── Предоставленный отрывок
Но чем же отличается язык-сцена от языка-инструмента?
Во-первых, типовая русская конструкция языка-сцены – локатив с предлогом на, а характеризуется язык-сцена в предложении как взаимодействие выразительных средств и содержания речи[64]. Если в фокусе внимания – выразительная сторона (иногда в соотнесении со значением), язык получает эпитеты лица или объекта, например: В день же пятнадцатых моих именин он отвел меня в сторону и довольно хмуро, на своем порывистом, точном, старомодном французском языке, объявил меня своим наследником (Набоков); [...] Елизавета Павловна, встретив его в соседней комнате, предупредила о госте на своем, вывезенном из России, домашнем французском языке: “Le fils du maître d’école chez nous au village” [...](Набоков). В терминах гештальт-психологии: сценическое пространство как фон вызывает ожидание того, что будет еще упомянута и фигура, то есть речевая деятельность. Слово язык совмещает значение пространства со значением деятельности.
Во-вторых, для языка-инструмента характерны предикаты речевой деятельности, а язык-сцена сочетается с более широким классом предикатов, поскольку на языке-сцене разворачивается более широкая, “речемыслительная” деятельность, langage. Кроме предикатов выражения в таких конструкциях употребляются и предикаты мышления, ср.: думать / видеть сны / смотреть фильмы / понимать речь на некотором языке и странное сочетание * думать / видеть сны / смотреть фильмы / понимать речь некоторым языком (при том, что по-русски можно сказать думать головой).
────
── Исходные данные
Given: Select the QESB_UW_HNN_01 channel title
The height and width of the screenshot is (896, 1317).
────
── Исходные данные
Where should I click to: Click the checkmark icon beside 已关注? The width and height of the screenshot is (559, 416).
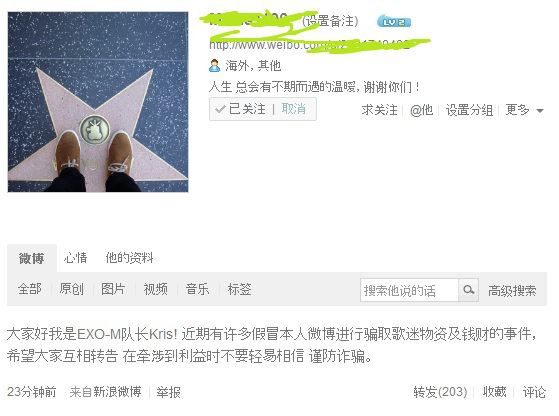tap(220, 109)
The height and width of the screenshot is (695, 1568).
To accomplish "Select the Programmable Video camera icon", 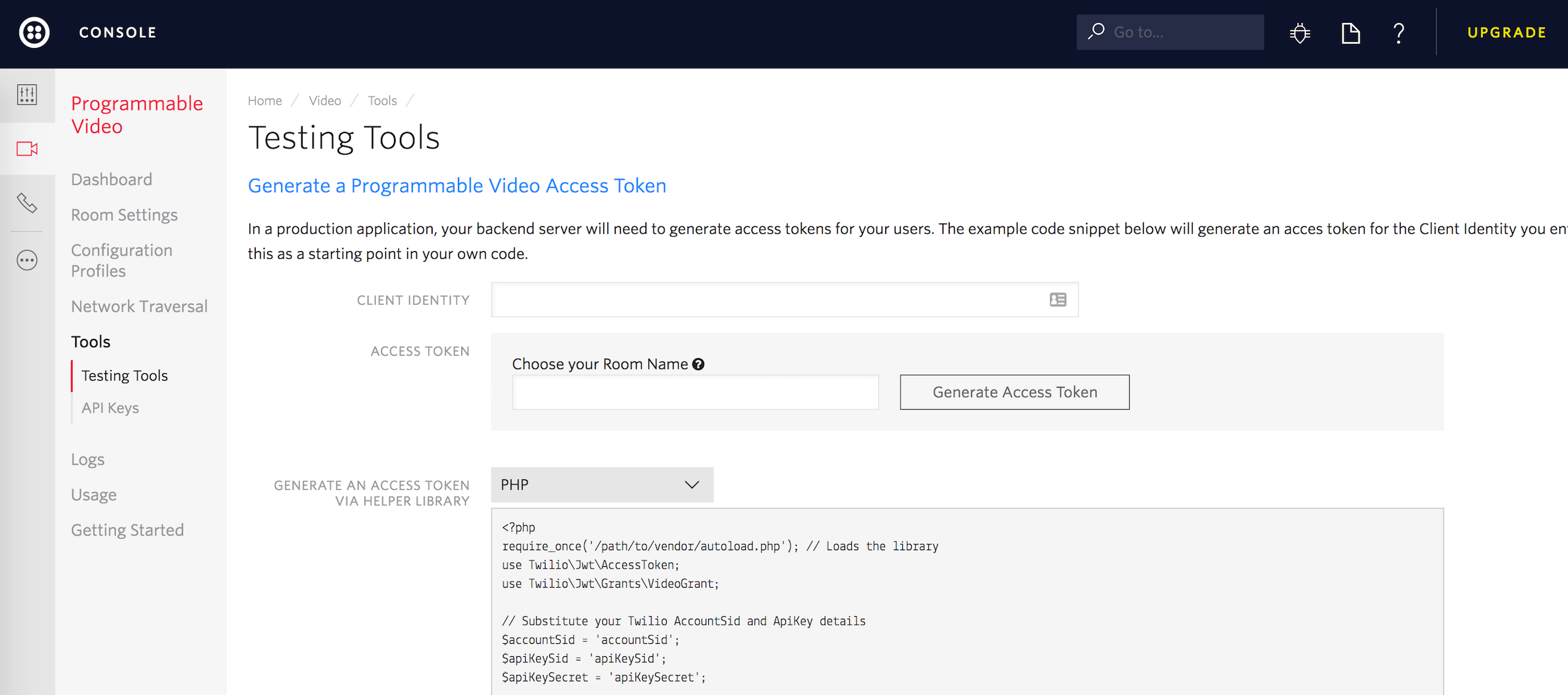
────
**Ваше задание:**
Какие предикаты в отрывке о языке-сцене перечислены после «ср.:» в сочетании «на некотором языке»? Назовите все. Строки никак не связаны с отрывком.

**Ответ:**
думать, видеть сны, смотреть фильмы, понимать речь